Dans toutes les autres hypothèses, le pouvoir d'émettre l'avis conforme est transféré à des commissions départementales, y compris vraisemblablement dans le cas où l'architecte des Bâtiments de France aurait l'intention de donner une approbation sous réserve. Comme le diable se cache dans les détails, c'est dans les réserves assortissant les visas que se situent vraisemblablement bon nombre d'initiatives contestées des ABF. La réserve équivalant en pratique à un refus virtuel, on ne comprendrait pas la raison d'être d'un transfert de pouvoir ne concernant pas les cas sans doute les plus nombreux et peut-être les plus litigieux.

b) Le risque de généralisation d'une démarche conflictuelle

Le transfert de pouvoir a lieu, en cas de délivrance du visa sous réserve, même si le pétitionnaire est d'accord avec les exigences exprimées par l'architecte des Bâtiments de France, ce qui peut arriver -et doit souvent arriver compte tenu de l'usage mesuré et raisonnable que les ABF font de leur pouvoir dans la plupart des cas. Non seulement la commission court alors le risque d'être inutilement surchargée, mais encore le transfert tend à donner un caractère conflictuel à un débat initialement consensuel.

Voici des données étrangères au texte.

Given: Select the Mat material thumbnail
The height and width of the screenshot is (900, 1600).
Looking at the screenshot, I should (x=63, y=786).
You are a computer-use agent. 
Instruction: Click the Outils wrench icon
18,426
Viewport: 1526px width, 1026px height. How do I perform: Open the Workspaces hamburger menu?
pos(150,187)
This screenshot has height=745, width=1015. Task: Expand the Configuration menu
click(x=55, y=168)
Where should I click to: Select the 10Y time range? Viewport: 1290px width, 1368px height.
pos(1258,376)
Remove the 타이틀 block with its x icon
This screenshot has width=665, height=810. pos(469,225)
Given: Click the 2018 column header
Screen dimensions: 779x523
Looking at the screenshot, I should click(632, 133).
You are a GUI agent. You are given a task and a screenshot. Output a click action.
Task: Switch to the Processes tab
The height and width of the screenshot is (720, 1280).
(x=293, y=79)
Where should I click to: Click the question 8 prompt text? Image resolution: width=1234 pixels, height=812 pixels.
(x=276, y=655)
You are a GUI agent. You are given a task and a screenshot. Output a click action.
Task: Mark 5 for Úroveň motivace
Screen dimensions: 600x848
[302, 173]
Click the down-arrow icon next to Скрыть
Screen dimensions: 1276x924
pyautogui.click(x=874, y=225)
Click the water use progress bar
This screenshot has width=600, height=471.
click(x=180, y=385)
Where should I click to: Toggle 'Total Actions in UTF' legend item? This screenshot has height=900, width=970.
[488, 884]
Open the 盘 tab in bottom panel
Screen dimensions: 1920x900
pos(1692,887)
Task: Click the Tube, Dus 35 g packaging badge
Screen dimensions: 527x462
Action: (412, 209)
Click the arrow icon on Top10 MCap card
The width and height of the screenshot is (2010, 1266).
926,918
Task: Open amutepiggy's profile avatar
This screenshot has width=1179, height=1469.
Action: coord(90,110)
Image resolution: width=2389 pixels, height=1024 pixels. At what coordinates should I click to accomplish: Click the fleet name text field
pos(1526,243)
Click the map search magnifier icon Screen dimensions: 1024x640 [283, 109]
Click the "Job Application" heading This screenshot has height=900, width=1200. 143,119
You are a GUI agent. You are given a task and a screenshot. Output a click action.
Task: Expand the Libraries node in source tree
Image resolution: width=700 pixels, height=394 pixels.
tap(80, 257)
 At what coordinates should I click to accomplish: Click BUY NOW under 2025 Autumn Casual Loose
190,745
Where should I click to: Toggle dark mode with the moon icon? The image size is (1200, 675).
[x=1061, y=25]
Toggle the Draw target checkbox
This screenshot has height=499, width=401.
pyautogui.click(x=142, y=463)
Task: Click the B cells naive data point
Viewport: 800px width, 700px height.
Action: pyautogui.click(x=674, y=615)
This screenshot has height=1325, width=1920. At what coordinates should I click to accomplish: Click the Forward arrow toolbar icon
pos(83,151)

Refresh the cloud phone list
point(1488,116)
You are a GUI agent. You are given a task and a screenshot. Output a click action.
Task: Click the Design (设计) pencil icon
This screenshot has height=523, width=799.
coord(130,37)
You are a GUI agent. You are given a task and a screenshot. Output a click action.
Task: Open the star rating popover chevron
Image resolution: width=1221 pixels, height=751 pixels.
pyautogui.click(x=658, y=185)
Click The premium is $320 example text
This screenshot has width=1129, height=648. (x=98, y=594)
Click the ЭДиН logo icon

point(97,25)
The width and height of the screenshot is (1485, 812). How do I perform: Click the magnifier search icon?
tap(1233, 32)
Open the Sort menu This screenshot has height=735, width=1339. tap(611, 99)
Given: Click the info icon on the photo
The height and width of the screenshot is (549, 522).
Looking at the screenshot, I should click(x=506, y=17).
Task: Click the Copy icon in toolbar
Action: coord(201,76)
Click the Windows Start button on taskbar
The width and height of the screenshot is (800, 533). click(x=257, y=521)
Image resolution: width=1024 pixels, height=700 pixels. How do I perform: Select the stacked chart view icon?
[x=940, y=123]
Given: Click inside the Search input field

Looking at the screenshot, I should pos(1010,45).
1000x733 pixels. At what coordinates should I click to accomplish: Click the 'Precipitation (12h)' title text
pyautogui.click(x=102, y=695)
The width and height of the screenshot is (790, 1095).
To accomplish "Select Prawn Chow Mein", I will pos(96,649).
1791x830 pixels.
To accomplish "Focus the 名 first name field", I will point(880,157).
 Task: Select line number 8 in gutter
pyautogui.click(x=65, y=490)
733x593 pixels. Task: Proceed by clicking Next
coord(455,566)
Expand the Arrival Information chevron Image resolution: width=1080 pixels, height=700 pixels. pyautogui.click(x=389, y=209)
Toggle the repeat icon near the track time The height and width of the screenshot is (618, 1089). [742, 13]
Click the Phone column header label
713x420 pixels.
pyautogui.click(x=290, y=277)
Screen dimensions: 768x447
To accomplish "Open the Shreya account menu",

Pour prévenir cet inconvénient sensible, on pourrait imaginer de ne transférer la compétence à la commission que dans deux cas : refus de visa ou désaccord du pétitionnaire sur les réserves assortissant un visa. Mais la nécessité de constater le désaccord du pétitionnaire avant le transfert d'un dossier à la commission ferait de celui-ci le maître de la répartition des compétences entre les autorités administratives et introduirait dans la procédure de délivrance des autorisations des délais inutiles.

Il semble justifié, dans ces conditions, d'explorer de préférence à la piste du transfert de pouvoir la possibilité d'apporter des améliorations déterminantes à la procédure mise en place en 1997. C'est la voie que votre commission a choisi d'emprunter, en retenant dans le dispositif élaboré par M. Pierre Fauchon la proposition de départementaliser la procédure d'appel des avis des architectes des Bâtiments de France et celle de fixer dans la loi la composition de la commission départementale.

* 1 Devenues zones de protection du patrimoine architectural, urbain et paysager (ZPPAUP) à la suite de la loi n° 93-24 du 8 janvier 1993.